|How do I build a great team?||Managers should focus on building teams of people who come together to achieve a specific goal and play well-defined roles.|
I like Voltron better than Transformers. I prefer baseball to golf. I’d rather play in a band than paint.
I’m not alone. Humans love teams. They love sports. They love games. They love performing arts. They love community organizations. Across time, geography, and culture, it’s a known thing about us.
At the same time, most of us don’t love “group work”. You know the scenario. Someone (often a teacher) tells you to complete a task in a group, but the group is selected at random. People aren’t there because of their abilities or complementary skills. As a result, the task feels harder than it should, and the final product is often mediocre.
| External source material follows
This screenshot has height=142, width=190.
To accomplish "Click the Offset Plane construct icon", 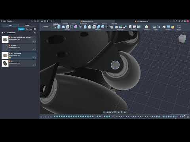I will [130, 27].
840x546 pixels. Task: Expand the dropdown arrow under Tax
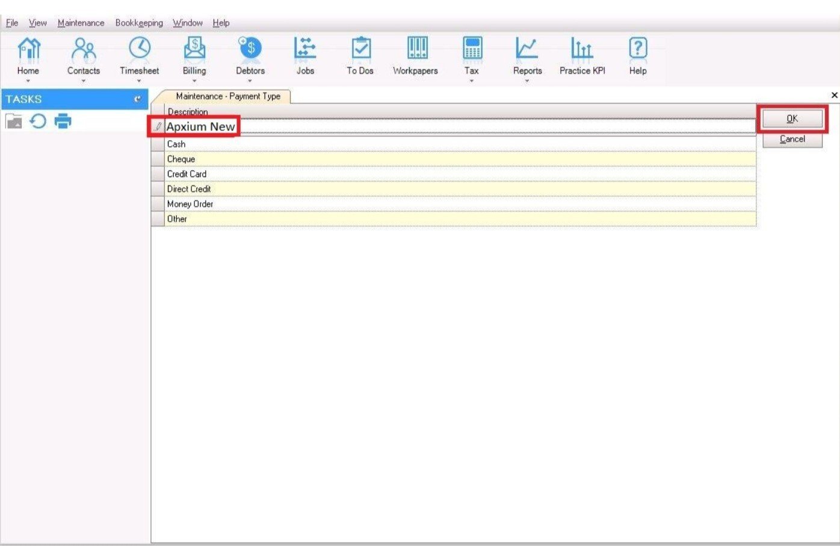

The difference between teams and groups is strategy.
Teams are assembled with a reason. Teams have a specific goal. Teams consist of roles (“positions” if you like the sports theme). People with the talent and willingness to play those positions are recruited. Teams are then given the direction, practice, training, and opportunities they need to accomplish their goals.
Teams are the heart and soul of the most influential industries in the world, like entertainment. From sports to music to film to television, celebrated teams create most of what we consume for pleasure.
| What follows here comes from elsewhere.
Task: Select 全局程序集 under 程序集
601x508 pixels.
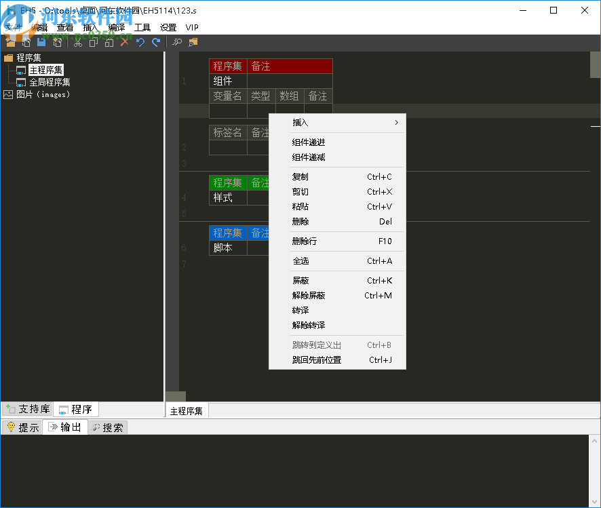Action: [x=49, y=81]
Setting goals and nurturing teams is the heart of management. In entertainment, we exalt managers. Just think of the prestige that comes with being a director, producer, or team manager.
We could do this more in the nonprofit world. Right now, we rarely talk about — let alone celebrate — management. We tend to ignore team building (“HR”) and operations unless there is a crisis. Management, especially the people part of management, rarely seems as urgent as fundraising or as interesting as cause-work.
It’s bad for organizations and it’s bad for people who do this work. Too often nonprofit managers feel like other people don’t understand what they do, or they feel ill-equipped for everything they are expected to handle.
If you do this work, thank you. You are blazing a trail that will one day be recognized and celebrated. Your jersey already hangs on the rafters of my imagination.
What does this mean? Building a team means that you need to create, name, and assign roles. In HR-speak, we call these “job descriptions”.
Job descriptions are an important part of organizational life. You need them for hiring, performance management, and to protect labour rights.
Job descriptions are more than just one item on a boring “best practices” checklist. Creating job descriptions – specifically the part where you name and define roles – is the best opportunity you have to set people up for greatness.
Why? Because when you think about the different roles that need to be filled and line them up side by side, you get a team.
This is your Voltron. This is your supergroup. This list of roles is how you create impact.
On a team, people feel seen and understood. They know their efforts are making a difference. Teams share burdens.
When we have direction, recognition, and collaboration, literally anything is possible.
If you’re excited by this, off you go. Have a great week.
If you’re feeling a little overwhelmed, hang in there. You don’t have to wait for a hiring process or new strategic plan to strengthen your team. You don’t need to be an executive.
You can strengthen your team for just one project or one event. Heck, you can even bring the team mentality to your next meeting.
> Who is participating?
> What position do they play?
> How does that position contribute to the goal?
> What can others depend on them to do?
> What support can they expect from others?
You don’t need three-page job descriptions, either. Think of a baseball card. All you need is a person’s name, position, their main responsibility and tasks, and any special knowledge or skills they offer. Ten words and you’re done.
If you are part of a new initiative, it’s normal to be a little unclear about who you need on your team — it’s okay to have more questions than answers. Focus on the problem to be solved. Search for people who can propose solutions and have the skills to execute their ideas.
Entertainers figured out how to build teams to create magic a very long time ago. Social impact folks? We can absolutely do the same.